ドイツでは、先日極右政党のAfDが議席を伸ばして第2党となった。

ドイツに住んでいる人ならわかるが、この政党は問題が非常に多く、ナチス信望者の集まりと言っても過言ではない。

移民を家畜と呼んだり、ナチスの思想を擁護したり、とにかく危険な政党として認識されている。

それでも、議席を伸ばして躍進した背景には、ドイツ国内の貧困層の不満もある。ロシアのウクライナ侵攻以降は、エネルギー政策に苦慮して、国内の製造業も大打撃を受けている。

経済的な状況も後退し、ショルツ首相ではダメだという空気になったことも、AfDの追い風となった。

日本でも報道され

日本でもこのニュースは報道されたが、受け取り方が全く違い驚いてしまった。

どうも、極右とポピュリズムの区別がされていない印象で、AfDの躍進を称賛する声も多く、ドイツが自分の国を守ろうとしているだけで、何も悪いことはない。。などと、ドイツや欧州の抱える問題を知らない人の声が多いのにはびっくりした。

AfDがどれほど差別的でナチスの信望者なのかは、日本の人には伝わっていない。日本の右派とは全く性質も違う。おそらく、ナチスの認識も相当違う。

ドイツにいれば、1年中過去のナチスの行為を恥じた、贖罪のTV番組が放送されているのは誰もが知っている。ドイツ人のトラウマだからだ。

そんなトラウマの思想を代弁している政党を支持するなんて、本当にびっくりする。

日本でAfDの躍進を称賛している人は、ドイツに住んでみれば、おそらく意見が180度変わるだろう。身に危険すら感じ、怯えながら暮らすなど想像もつかないだろう。

外国人としてドイツで暮らすことの大変さはもちろん、AfDのような政党が躍進している状況に恐怖すら覚える。

お隣フランスも右傾化が進んでいるが、抗議デモがちゃんと起きている。そこは、民主主義がきちんと機能しているということ。

勘違いしたAfDの支持者に、夜道を襲われても、全く不思議なことではない。

移民の排斥運動

そもそも、我々が貧しいのは移民を大量に受け入れたためだと主張していて、移民排斥運動、移民の送還計画など、現代においてとんでもない発想を持った政党だ。
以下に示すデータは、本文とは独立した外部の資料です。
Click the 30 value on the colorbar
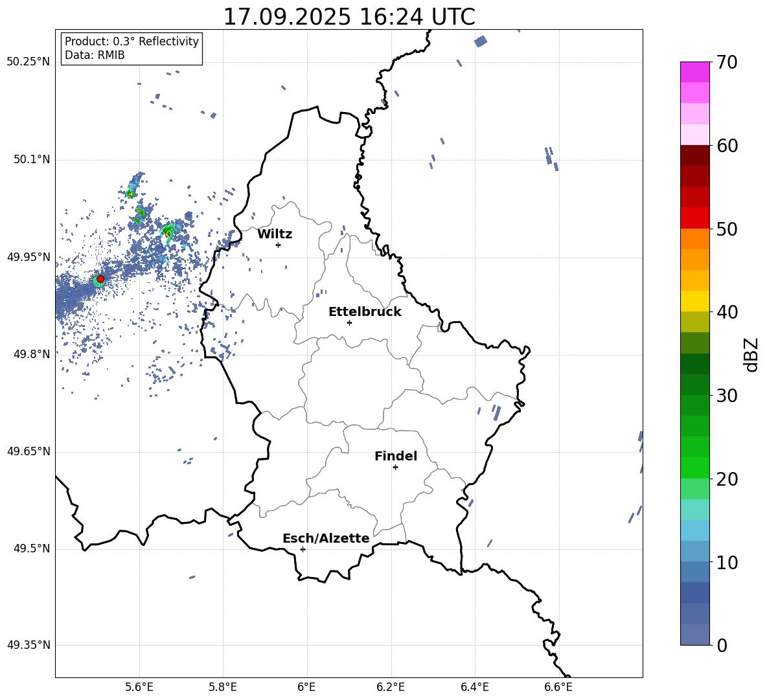Viewport: 767px width, 700px height. click(729, 396)
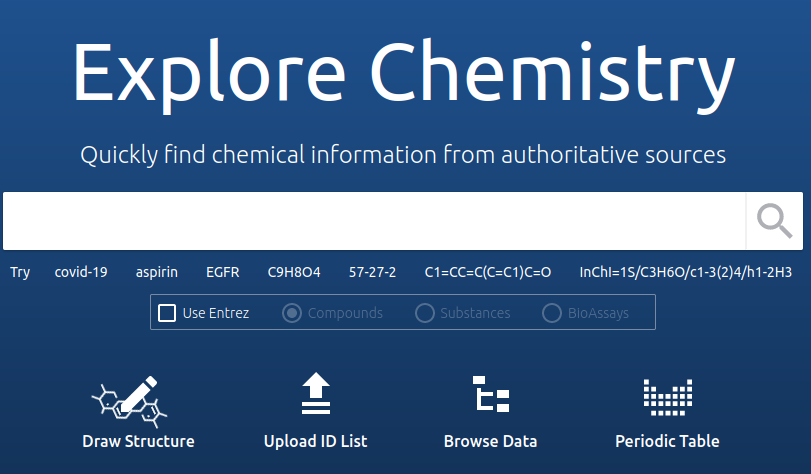The height and width of the screenshot is (474, 811).
Task: Try the aspirin example search
Action: tap(156, 272)
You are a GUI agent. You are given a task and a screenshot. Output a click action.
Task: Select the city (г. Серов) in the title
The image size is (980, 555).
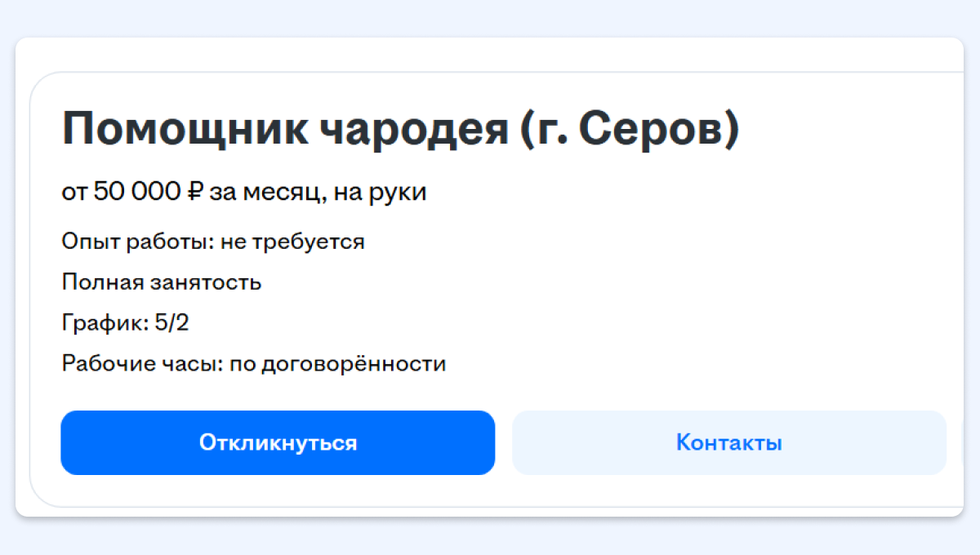point(630,129)
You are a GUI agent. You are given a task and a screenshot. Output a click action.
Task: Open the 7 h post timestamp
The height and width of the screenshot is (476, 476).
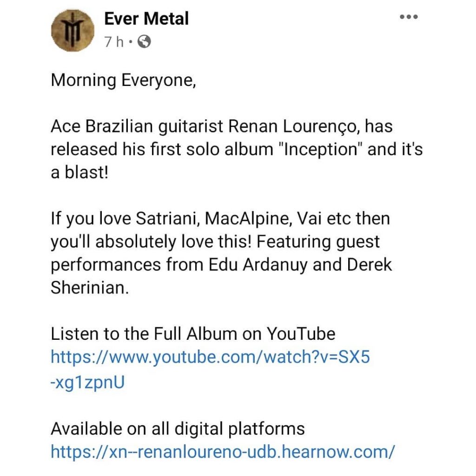pos(114,42)
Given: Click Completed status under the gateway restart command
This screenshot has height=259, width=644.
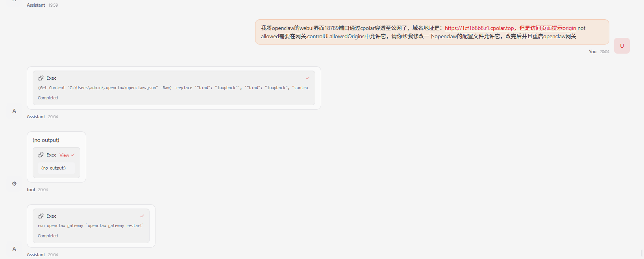Looking at the screenshot, I should tap(48, 236).
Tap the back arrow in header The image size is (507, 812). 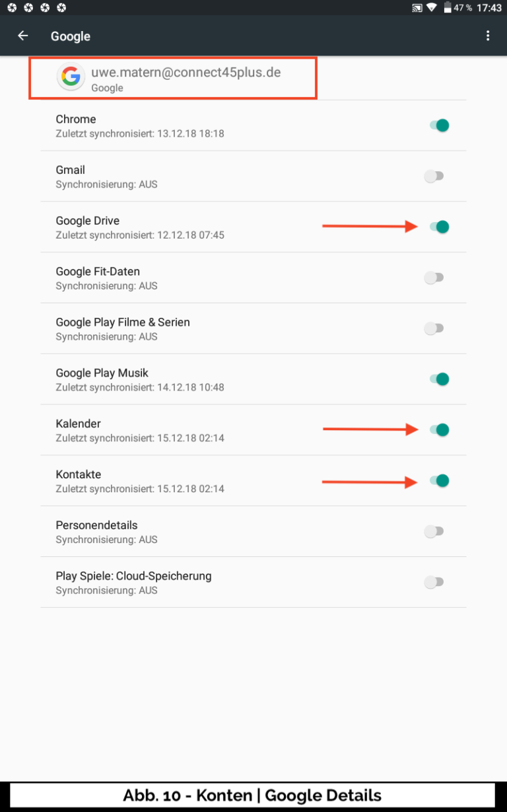pos(23,36)
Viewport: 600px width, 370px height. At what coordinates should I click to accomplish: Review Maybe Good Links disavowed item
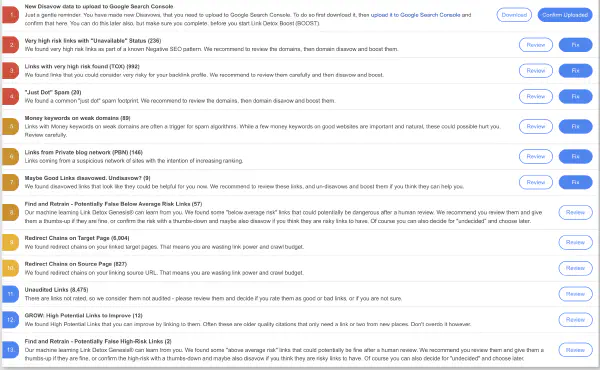[536, 182]
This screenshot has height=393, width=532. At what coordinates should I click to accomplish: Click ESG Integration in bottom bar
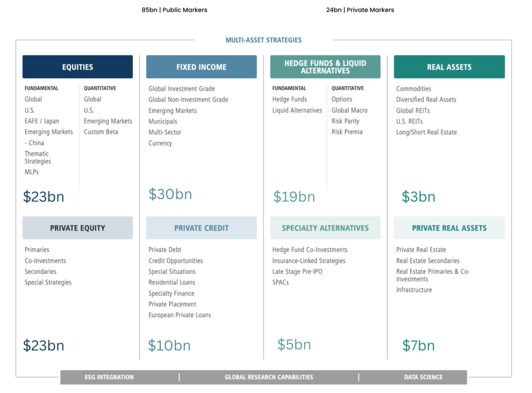click(109, 377)
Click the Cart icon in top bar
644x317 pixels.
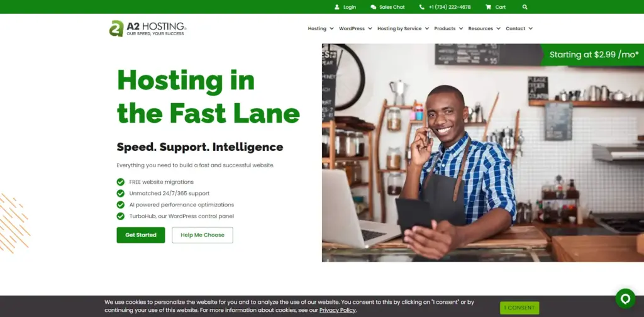tap(488, 7)
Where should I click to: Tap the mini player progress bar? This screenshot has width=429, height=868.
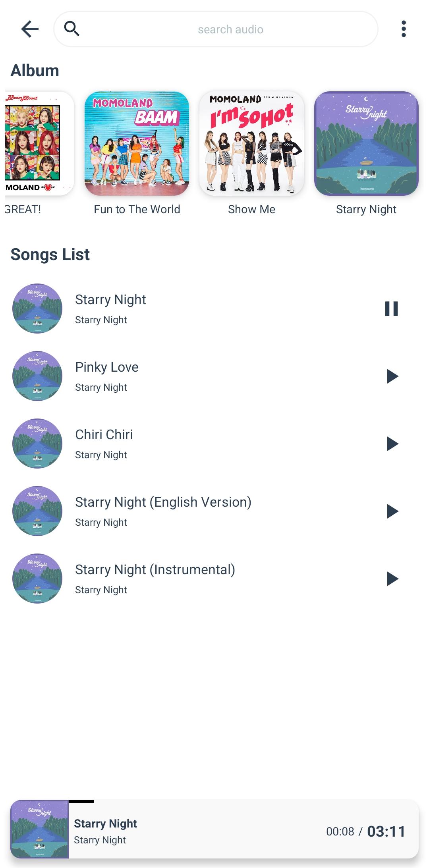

もちろん、移民の大量流入で犯罪が増えたり、治安が悪くなったことは否定しない。しかし、ドイツ人がやりたがらない安い仕事や汚い仕事を移民は率先してやってくれているし、人手の足りない職種の現場では、ドイツの人のために働いているということを認識していない。

それを、職の安定を脅かすというプロパガンダで市民を煽る。

そもそも、仕掛けている方の人間は、エリートが多い。高学歴で高収入。

しかし、低所得者層の気持ちを代弁しているかのように、彼らの心情を利用して、議席を増やしているようなものだ。

実際には、権力がほしいだけで、低所得者や社会の底辺にいる人たちを見下しているし、移民を排除した後のドイツ社会の構造については考えていない。

さすがにそのような状況にはならないと信じているが、第2党がこのAfDということに、今でも驚いている。

そのような背景を知らず、「自国を守る政党が出てきて、何が悪い。日本もそうあるべきだ」と、ネットで意見している人は、もう少し勉強した方がいい。

日本の右派とは訳が違うし、ポピュリズムとも違う。はたまたアメリカのトランプとも違う。

日本は閉鎖的な島国だが、欧州は陸続きでいつ戦争に巻き込まれるかもわからない状況。

イスラエルとパレスチナの戦争も含め、この状況が続けば続くほど、政情も不安定になる。